M-LEC spells CYA for IBs on IOUs

Whenever the financial services industry comes up with a clever new acronym to denote its latest arcane product, it’s hard to escape the feeling that it’s deliberately trying to confuse everyone. And a new offering due to be launched today is unlikely to dispel accusations that the industry is unnecessarily opaque.

Last Updated: 31 Aug 2010

Not content with trying to confound us with CDOs and SIVs, Wall Street’s finest have come up with an even better one – the M-LEC. The grandly-named ‘Master-Liquidity Enhancement Conduit’ is the likely name for a new $100bn fund set up to buy risky mortgage-backed securities, in an attempt to prop up a market still reeling from the sub-prime crisis.
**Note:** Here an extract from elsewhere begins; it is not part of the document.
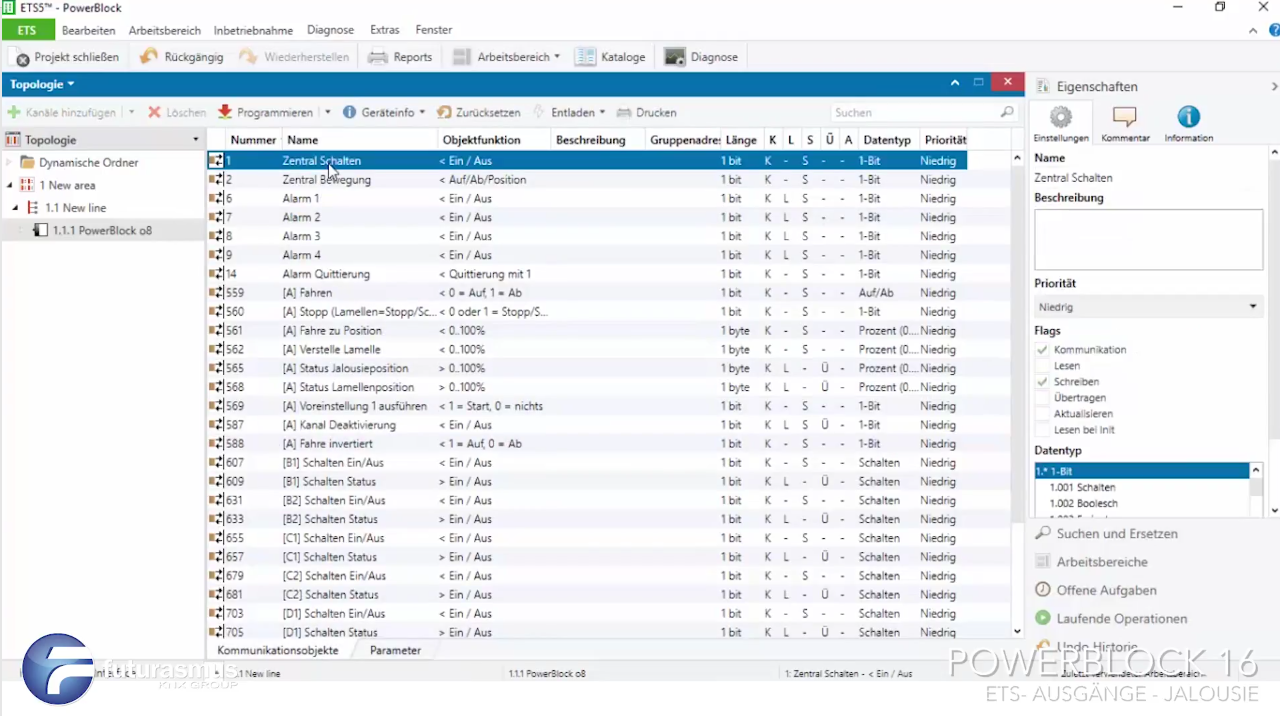Open the Diagnose monitor icon
Screen dimensions: 1280x716
pyautogui.click(x=675, y=57)
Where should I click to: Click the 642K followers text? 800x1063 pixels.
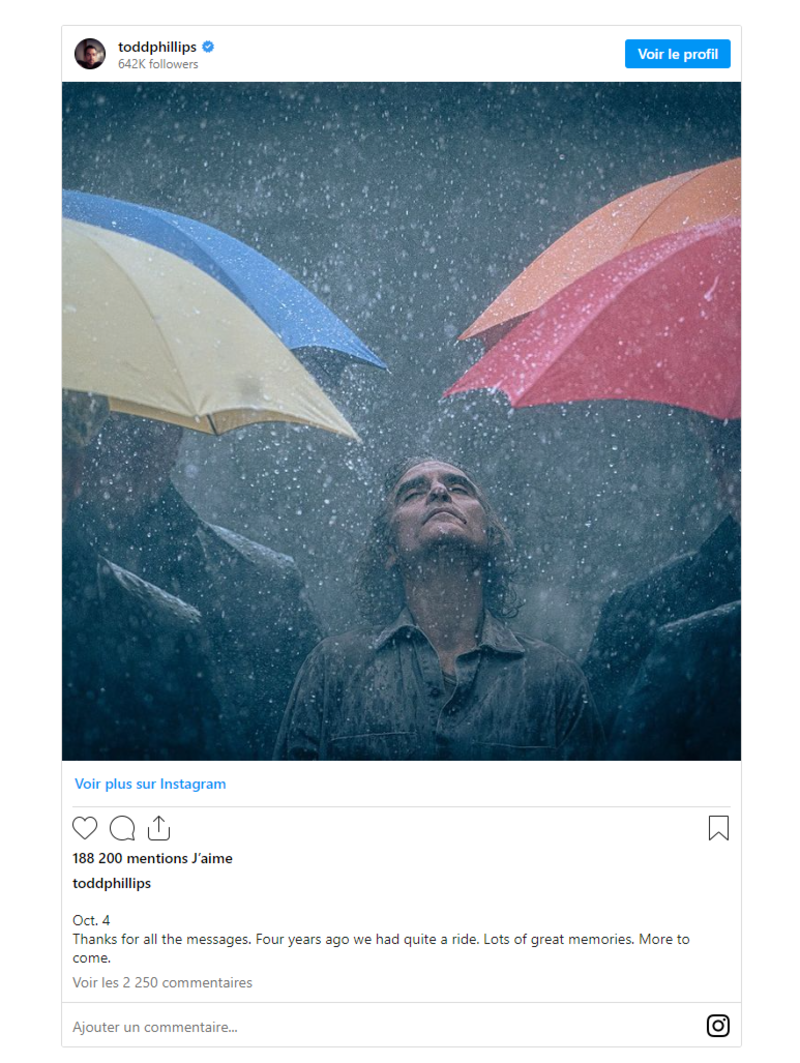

The fund will be backed by three of Wall Street’s biggest banks. Citigroup will be the biggest contributor, while JP Morgan and Bank of America are also on board. Rumour has it that US Treasury Secretary Hank Paulson is trying to strong-arm other Wall Street banks into getting involved – though the name of his former employer Goldman Sachs (which has made a fortune by betting against the sub-prime market) has been notably absent from dispatches.

Of course, this isn’t exactly a charitable enterprise. The banks are desperate to avoid a scenario where billions of dollars worth of these dodgy securities flood into the market, sending prices even lower and resulting in big losses for all concerned (except Goldman, probably). The result could be that banks stop lending money to each other, potentially resulting in the kind of crisis that Northern Rock customers will be all too familiar with.

Citigroup has a big exposure to the sub-prime market through its SIVs (structured investment vehicles), which allow banks to invest indirectly in these securities. JP Morgan and Bank of America are also likely to lose out in a big way if the market collapses. So this is definitely a case of enlightened self interest – or as the Americans might say, CYA (Cover Your A**).

Not to mention that the three banks will charge fees for managing this huge pool of capital. As the saying goes: where there’s muck, there’s brass… Or should that be WTMTB?